Now this is more like it. Soulo approach their music with an admirable anything-goes attitude that sees them throw a stack of instruments into some microphones and recording the results. Not that there’s anything random about the record – it’s a fine balance between orchestrated electro pop and synth-fuelled downtempo goodness.
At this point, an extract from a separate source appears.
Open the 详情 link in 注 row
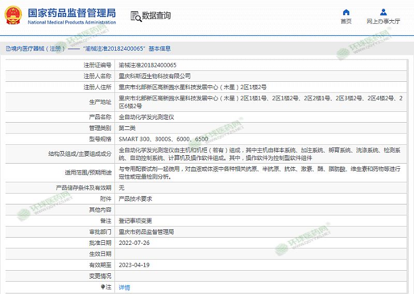[124, 287]
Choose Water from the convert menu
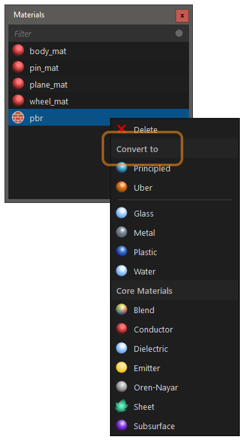Image resolution: width=245 pixels, height=442 pixels. click(175, 271)
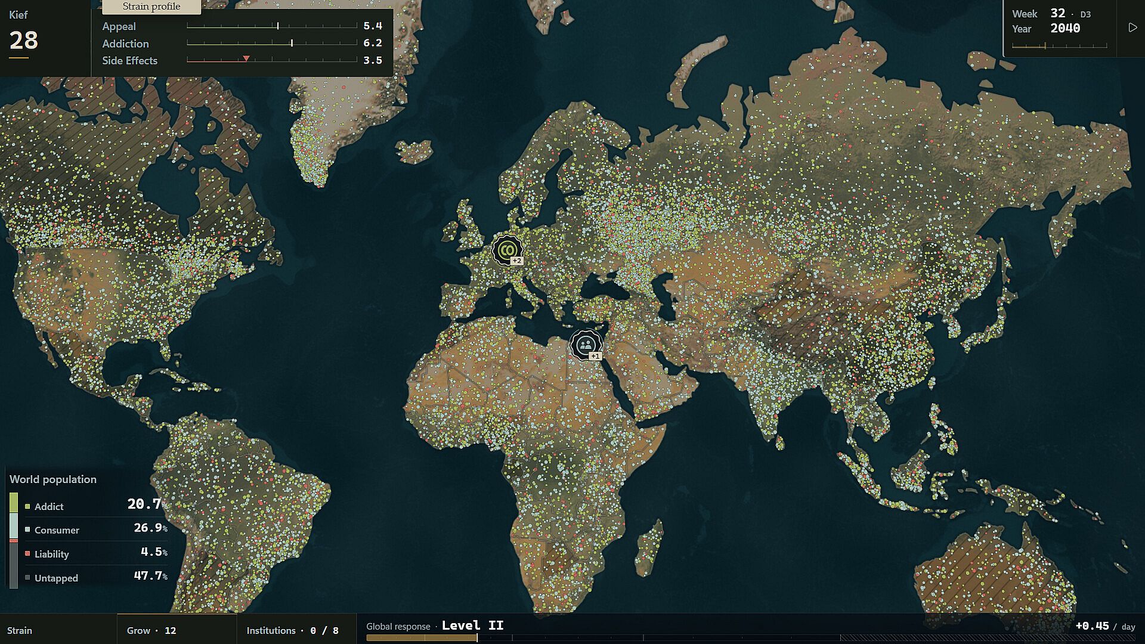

More often not, this admirable scope of ideas runs into the kind of chops and breaks that Ninja Tune put out when they’re not plastering the coffee tables of Hoxton with 85bpm easy listening. ‘What Do You Say After Hello?’ is as frazzled as Homelife’s finest moments, while ‘Daddy’s Girl, Mama’s Boy’ approximates to Super Numeri rehearsing in the same room as Capitol K. ‘The Peter Principle’, meanwhile, starts off with some crumpling, distorted kicks, which fade back into a lush arrangement, like Beck taking the spanners to the Cinematic Orchestra.
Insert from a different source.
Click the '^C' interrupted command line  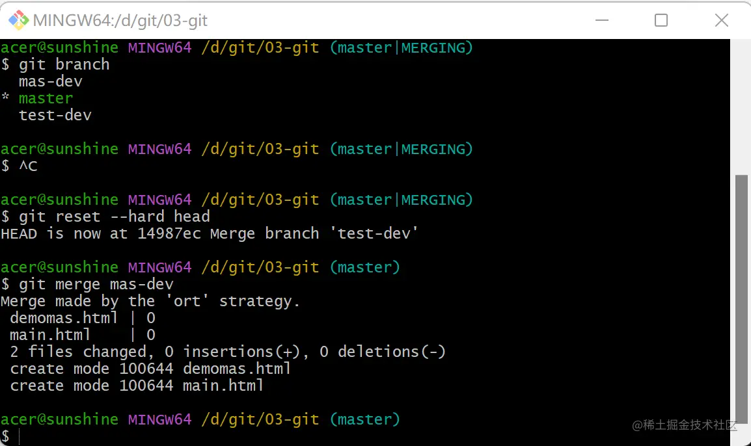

Naturally, there are moments when the album doesn’t hold together as well as it might, and when they lose their focus, the record can sag into periods of indifference. When they’re sitting still on one theme, there’s a sense of restlessness, and in fact they’re much stronger when screaming excitedly through a series of shorter tracks like a sugar-fuelled child in a toy shop. It’s perhaps short of the one or two classic tracks that might propel it on to great things, but if you’re a fan of throwing a load of ideas against a wall and seeing what sticks, á la Max Tundra, this is well worth a listen.

Soulo

MAN PLAYING KAZOO – Black & White & Grey (self-released)
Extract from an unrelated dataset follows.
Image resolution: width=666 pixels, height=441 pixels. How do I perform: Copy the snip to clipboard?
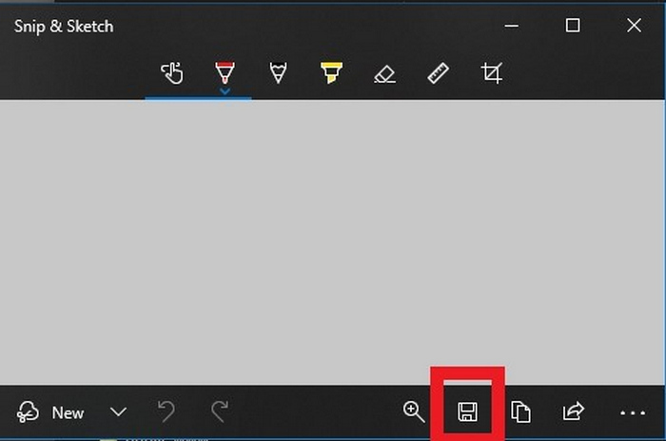coord(520,412)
Posted: January 20th, 2005, by Stuart Fowkes

Sadly, not a descriptive title from a one-man kazoo outfit, but a maudlin four-piece rock outfit from Nottingham. ‘Friendly Guy’ has a stab at epic, sweeping chunks of rock, but doesn’t take it far enough beyond bog-standard quiet/loud territory to mark it out from a few thousand other bands, and the verses give a little too much emphasis to some gratingly pitying lyrical content. They’re much better when they keep things uptempo – there’s Matt Bellamy-esque intonation to James Housley’s delivery, thankfully without the wailing histrionics, and the pace is kept crisp and lively throughout. But I have to wade through thirty boxes of this sort of stuff just to get into my room, and the band really need to push themselves out on a limb and forge something individual from their strengths if they’re gonna make a name for themselves. Oh, and get a man playing a kazoo.

Man Playing Kazoo

MACAQUE – EP

Posted: January 11th, 2005, by Stuart Fowkes

CHUG CHUG CHUG CHUG CHUG. Macaque from Finland possibly own a few Helmet records. ‘I Wanna Be Your Failure’ and ‘Whatever’ both trundle along inoffensively enough at a brisk walking pace, but without an instinctive grasp for a killer hook with which to beat you into submission, they plod from muted verse to not-quite-epic-enough-to-pull-this-sort-of-thing-off chorus. There’s a laconic vocal somewhere between Page Hamilton at his most bored and Eddie Vedder musing to himself in the shower, and the kids certainly know how to CHUG. The pace change in ‘130’ is welcome, with a promisingly all-over-the-place breakdown at the end spoilt by a final track reminiscent of constipated mid-nineties grunge outfit Moist. They’re not without talent, certainly, but it all sounds too noncommittal to get excited about. C’mon fellas, we wanna see some blood!

Macaque

ALINA SIMONE – Prettier in the Dark

Posted: January 11th, 2005, by Stuart Fowkes

It’s no secret that I have more than a passing interest in the music of Cat Power, but when a press release comes covered in references to Matador’s finest, I get the fear: it’s usually a pretty lame ‘girl with guitar sings sad songs’ comparison that detracts from both artists. Thankfully not so here: while Alina Simone might not be possessed of the kind of voice that tenses every nerve in your body, there’s an impressive, understated elegance at work in these five songs that suggests she’s cut from the same cloth as Chan Marshall. ‘Louisiana Song’ (the highlight here) treads a similar path, obliquely and vulnerable, and unfolding a story just as shyly as it gives up its musical secrets; it wouldn’t sound out of place on Myra Lee. Alina’s at her most impressive when the songs are at their quietest, her backing musicians filling in the spaces with an admirably light hand. Elsewhere, there are shades of Julie Doiron in the poised, smoky tones of ‘Prettier in the Dark’, and maybe a touch of Shannon Wright in the arrangement of ‘Siberia’. In amongst these touchstones and reference points may be the biggest challenge for Alina at the moment – carving a niche in a crowded field of some rare talent. But if songs as gorgeous as the remarkable ‘Louisiana Song’ continue to appear, she could just be onto something.

Alina Simone

ZOMBINA AND THE SKELETONES – I Was A Human Bomb For The F.B.I.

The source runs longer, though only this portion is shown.